### [GIVEN INSTRUCTION A]
In the listing, swap "Help Center" for "Support" and reproduce everything from the line containing "About (145, 93)" down to the line containing "Read more (710, 2523)", changing nothing else.
--- START SOURCE EXCERPT ---
Condolences

Condolence – noun – an expression of sympathy with a person who is suffering sorrow, misfortune or grief.

It’s a strange word and one that you don’t usually hear at any other time. That’s one of the things that I love about English; you can have a hundred words that are nuances of basically the same thing, but, usually, if you really need it, there is also a word that means exactly what you’re looking for.

“My sincere condolences….”

It sounds so formal and unnatural, probably because everything about death and loss is so foreign to how our lives are structured. I have had many different expressions of sympathy from many people over recent weeks. All have been appreciated. It’s interesting, though, that the ones that “touch” deepest are the simple ones. A mate said to me the other night, “I really have no idea how you must be feeling. I cannot comprehend it, but I am so sorry.” Oddly enough, that meant so much more to me than someone who may be offering comfort from a philosophical/ideological/spiritual viewpoint. Not that those aren’t appreciated, it’s just that, before Ngaire died, I had my own viewpoint, which would, in many ways, have looked or sounded just like many of the expressions that I have received. But really, my mate was right.

Along this road, I have experienced a lot of death. The ones that touched deepest were, of course, those closest: my mother, father, and before Ngaire, my brother’s death was the most devastating. However, though Ngaire’s passing was a possibility that was never far from my thoughts over much of the last few years, there is no comparison with anything that I have experienced before.

“….and the two shall become one flesh.”

There’s the difference; the other losses were just that: tragic losses. But this is like a disembowelment of the soul, the sundering of a union formed at the deepest level of being, so there are not many words that can come close to easing that. I also feel ashamed that I have been oblivious to the pain that those friends and loved ones who have lost partners must have endured. Then again, how could I possibly have known?

I am honoured that people have bravely ventured into that territory with us, though. Some have written letters, cards, sent emails, flowers, boxes of fruit, delivered meals, invited us for meals – so many expressions of love, for which I am immeasurably grateful and which have been a balm. In fact, without them, this journey would be bleak and dark indeed. Thank you.

As time draws the slow separation which gradually begins to make the loss manageable, the staggering and daunting realisation is that there is no going back; everything is new, and life – lives – must be rebuilt. I left a friend’s place last night, after dinner and, as I went over the evening’s conversation, began to fashion in my mind how I would tell Ngaire about it when she came home……but that will have to wait.

Here’s a poem about another aspect of life now:

The Estate

  Apparently now you have an estate,

Or so some letters are addressed.

They want to tidy things up

While I want to keep things going.

But when I read your name on other dispatches

From The Chamber Orchestra, the Art Gallery

Or even the bank, it tells me that you are

Still here, still interested and full of life.

The Art Store, the Fabric Store tell me

That you are still creating, flowing in love

Living in all that meant so much to you

And others, not silenced

But juvenescent, absorbing journals

And how-to mags, always thinking

How to bless, honour, bring joy

Through word, gift or effort.
--- END SOURCE EXCERPT ---
--- START RECORDS FOR THIS EXERCISE ---
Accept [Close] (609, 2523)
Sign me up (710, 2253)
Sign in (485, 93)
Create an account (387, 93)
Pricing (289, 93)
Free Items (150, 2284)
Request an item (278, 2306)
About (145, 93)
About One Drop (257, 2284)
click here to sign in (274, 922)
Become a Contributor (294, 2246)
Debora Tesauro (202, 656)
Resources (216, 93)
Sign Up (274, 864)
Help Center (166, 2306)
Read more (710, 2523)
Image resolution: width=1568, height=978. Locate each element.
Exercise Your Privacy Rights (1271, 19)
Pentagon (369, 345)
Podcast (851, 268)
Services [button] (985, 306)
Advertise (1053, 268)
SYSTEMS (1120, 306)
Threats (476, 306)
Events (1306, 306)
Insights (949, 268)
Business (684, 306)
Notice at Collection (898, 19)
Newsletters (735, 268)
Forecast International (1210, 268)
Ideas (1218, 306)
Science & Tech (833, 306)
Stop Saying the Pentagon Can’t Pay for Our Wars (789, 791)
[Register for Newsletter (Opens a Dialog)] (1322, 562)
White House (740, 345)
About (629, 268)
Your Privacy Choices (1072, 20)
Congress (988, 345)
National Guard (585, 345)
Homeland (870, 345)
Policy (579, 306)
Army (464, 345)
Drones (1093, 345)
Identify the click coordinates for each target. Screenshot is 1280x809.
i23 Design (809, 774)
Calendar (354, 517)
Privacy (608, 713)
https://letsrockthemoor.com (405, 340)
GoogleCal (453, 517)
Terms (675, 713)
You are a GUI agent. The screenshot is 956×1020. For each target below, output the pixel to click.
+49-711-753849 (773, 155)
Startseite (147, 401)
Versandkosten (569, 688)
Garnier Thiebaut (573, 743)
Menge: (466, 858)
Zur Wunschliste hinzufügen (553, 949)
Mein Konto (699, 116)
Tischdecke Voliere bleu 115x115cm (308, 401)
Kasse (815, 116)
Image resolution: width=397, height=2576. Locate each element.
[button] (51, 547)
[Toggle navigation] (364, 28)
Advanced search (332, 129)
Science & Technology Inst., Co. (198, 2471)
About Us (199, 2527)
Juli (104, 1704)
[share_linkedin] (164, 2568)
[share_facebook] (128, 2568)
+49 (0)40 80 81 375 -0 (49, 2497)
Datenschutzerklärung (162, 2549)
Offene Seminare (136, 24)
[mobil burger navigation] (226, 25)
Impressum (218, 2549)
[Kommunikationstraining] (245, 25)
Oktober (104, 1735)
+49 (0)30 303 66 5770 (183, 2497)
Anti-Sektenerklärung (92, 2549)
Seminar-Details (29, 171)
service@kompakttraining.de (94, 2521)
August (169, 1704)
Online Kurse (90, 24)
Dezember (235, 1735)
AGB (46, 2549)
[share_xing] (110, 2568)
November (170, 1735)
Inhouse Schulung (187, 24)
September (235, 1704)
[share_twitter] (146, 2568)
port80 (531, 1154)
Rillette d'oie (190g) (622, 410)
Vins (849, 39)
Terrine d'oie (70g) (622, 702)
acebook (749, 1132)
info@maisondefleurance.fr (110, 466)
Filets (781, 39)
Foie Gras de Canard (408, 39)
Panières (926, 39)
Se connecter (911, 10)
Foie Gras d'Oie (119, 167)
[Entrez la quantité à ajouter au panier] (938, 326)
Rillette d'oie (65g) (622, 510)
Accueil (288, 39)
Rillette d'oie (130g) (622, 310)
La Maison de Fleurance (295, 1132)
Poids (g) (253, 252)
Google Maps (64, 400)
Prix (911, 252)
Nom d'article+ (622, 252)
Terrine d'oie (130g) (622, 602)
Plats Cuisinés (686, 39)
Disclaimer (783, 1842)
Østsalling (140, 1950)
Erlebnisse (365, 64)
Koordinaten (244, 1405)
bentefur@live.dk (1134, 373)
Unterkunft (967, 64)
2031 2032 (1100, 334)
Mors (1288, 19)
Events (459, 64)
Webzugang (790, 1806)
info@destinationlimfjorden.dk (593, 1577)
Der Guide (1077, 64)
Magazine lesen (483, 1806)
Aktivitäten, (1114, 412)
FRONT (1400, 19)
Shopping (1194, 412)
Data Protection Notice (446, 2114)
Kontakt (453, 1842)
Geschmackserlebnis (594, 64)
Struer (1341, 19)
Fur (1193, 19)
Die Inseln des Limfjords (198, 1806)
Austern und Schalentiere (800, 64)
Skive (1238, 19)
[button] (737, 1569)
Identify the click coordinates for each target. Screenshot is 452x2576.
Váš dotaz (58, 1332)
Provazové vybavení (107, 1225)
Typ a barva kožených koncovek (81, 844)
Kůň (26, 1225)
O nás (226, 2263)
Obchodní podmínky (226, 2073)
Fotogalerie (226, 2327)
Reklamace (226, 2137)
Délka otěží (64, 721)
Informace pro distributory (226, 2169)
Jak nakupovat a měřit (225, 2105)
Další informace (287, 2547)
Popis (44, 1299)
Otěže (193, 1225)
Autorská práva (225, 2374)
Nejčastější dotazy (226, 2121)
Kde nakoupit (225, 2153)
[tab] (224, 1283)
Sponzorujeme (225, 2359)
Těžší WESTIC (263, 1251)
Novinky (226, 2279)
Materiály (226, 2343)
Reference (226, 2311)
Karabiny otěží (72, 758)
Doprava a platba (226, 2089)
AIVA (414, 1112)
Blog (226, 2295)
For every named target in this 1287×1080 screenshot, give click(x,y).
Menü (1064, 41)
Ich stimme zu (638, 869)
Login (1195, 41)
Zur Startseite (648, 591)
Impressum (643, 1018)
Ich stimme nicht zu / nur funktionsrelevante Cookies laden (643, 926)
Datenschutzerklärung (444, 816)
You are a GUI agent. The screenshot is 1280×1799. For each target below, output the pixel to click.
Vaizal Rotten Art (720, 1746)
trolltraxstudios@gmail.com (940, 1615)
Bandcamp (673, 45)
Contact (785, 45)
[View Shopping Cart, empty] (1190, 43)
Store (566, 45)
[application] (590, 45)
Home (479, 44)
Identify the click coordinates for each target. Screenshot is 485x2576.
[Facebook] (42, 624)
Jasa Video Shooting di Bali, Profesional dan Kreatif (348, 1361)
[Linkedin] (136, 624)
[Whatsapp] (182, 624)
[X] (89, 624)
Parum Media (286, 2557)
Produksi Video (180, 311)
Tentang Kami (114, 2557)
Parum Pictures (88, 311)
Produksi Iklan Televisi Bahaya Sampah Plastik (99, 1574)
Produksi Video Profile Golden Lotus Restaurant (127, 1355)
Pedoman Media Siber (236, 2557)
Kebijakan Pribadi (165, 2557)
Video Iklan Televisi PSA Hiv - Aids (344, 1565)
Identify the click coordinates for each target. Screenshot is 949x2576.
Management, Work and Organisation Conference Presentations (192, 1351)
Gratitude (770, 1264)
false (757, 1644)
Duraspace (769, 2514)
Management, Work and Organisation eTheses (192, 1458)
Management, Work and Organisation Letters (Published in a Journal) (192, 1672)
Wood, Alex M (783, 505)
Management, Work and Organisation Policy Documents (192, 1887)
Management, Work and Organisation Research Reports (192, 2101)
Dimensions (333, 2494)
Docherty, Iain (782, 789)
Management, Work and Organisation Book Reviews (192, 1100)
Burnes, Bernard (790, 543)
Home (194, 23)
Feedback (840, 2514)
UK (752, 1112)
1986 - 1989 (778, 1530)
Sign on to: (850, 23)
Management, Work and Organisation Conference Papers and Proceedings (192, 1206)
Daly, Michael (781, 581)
--- END RECORDS FOR THIS EXERCISE ---
### [GIVEN INSTRUCTION B]
Answer these questions about the piece on condolences, one per line:
(i) Before Ngaire, whose deaths does the writer name as having touched deepest?
(ii) What is the title of the poem?
(iii) In the poem, which two stores tell the writer that Ngaire is still creating?

### [EXERCISE ANSWER A]
About (145, 93)
About One Drop (257, 2284)
click here to sign in (274, 922)
Become a Contributor (294, 2246)
Debora Tesauro (202, 656)
Resources (216, 93)
Sign Up (274, 864)
Support (166, 2306)
Read more (710, 2523)

### [EXERCISE ANSWER B]
(i) The writer's mother, father, and brother
(ii) The Estate
(iii) The Art Store and the Fabric Store